University of Minnesota researchers, led by Dr. Catherine Verfaillie, director of the university’s Stem Cell Institute, have announced their success in coaxing adult bone marrow stem cells into becoming functioning liver cells, a discovery revealing the potential of adult stem cells to replace any perceived need to experiment on cells obtained by killing cloned human embryos. According to a report published in the May 15th edition of the Journal of Clinical Investigations, this first-of-its-kind discovery opens the door to a number of potential uses, including treating genetic and other liver diseases and enabling pharmaceutical companies to screen new drugs for liver toxicity and efficiency prior to testing them on humans.

On April 30, Reuters reported another potential medical breakthrough that does not involve human cloning or the killing of human embryos. Scientists from biotech start-up Nucleotech LLC said they have transformed ordinary human skin cells into immune cells in an experiment that, if it can be repeated, might provide all the benefits that are being anticipated from experiments using stem cells or cloning. The objective is to be able to offer patients grow-your-own transplants that could theoretically be used to treat diseases such as immune deficiencies and juvenile diabetes. When you hear claims that a ban on human cloning will prevent medical breakthroughs, remember these results as evidence that adult stem cell research is already making such breakthroughs without the cloning and killing of human embryos.

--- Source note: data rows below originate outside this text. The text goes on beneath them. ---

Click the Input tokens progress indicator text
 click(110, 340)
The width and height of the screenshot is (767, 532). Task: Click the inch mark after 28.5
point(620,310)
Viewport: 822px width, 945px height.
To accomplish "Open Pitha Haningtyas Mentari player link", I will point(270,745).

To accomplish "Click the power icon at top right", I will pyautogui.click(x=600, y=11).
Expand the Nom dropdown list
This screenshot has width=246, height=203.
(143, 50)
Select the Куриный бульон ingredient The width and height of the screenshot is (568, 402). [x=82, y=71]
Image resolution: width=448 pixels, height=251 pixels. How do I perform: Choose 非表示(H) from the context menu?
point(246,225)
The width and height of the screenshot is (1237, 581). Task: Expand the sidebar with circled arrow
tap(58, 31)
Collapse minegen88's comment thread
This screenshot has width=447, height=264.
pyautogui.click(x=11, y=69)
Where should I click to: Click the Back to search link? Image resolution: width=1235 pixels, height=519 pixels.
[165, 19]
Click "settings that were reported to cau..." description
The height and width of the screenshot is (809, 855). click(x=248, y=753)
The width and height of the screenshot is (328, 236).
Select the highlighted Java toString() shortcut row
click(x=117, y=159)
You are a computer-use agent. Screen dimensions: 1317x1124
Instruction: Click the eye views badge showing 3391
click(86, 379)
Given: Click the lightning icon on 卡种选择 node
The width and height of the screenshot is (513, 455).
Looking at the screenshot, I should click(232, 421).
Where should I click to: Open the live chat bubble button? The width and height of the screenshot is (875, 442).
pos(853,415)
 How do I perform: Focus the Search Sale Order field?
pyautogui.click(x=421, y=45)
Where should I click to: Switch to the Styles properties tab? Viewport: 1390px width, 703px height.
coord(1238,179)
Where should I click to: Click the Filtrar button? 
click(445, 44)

In some cases use of adult stem cells has already moved beyond the laboratory and offered actual treatments of human patients. One such success has been reported in treating Parkinson’s disease using adult stem cells. Doctors in California took stem cells from a man’s brain. They were able to grow them into neurons that they transplanted back into his brain. The procedure was a first using a human’s adult neural stem cell. Since the surgery, the patient’s hand tremors and other symptoms of Parkinson’s disease have largely disappeared. This achievement suggests endless possibilities, proving once again that the real source of medical success using stem cells will come from adult stem cells, not from cloning and then killing embryos to obtain their stem cells.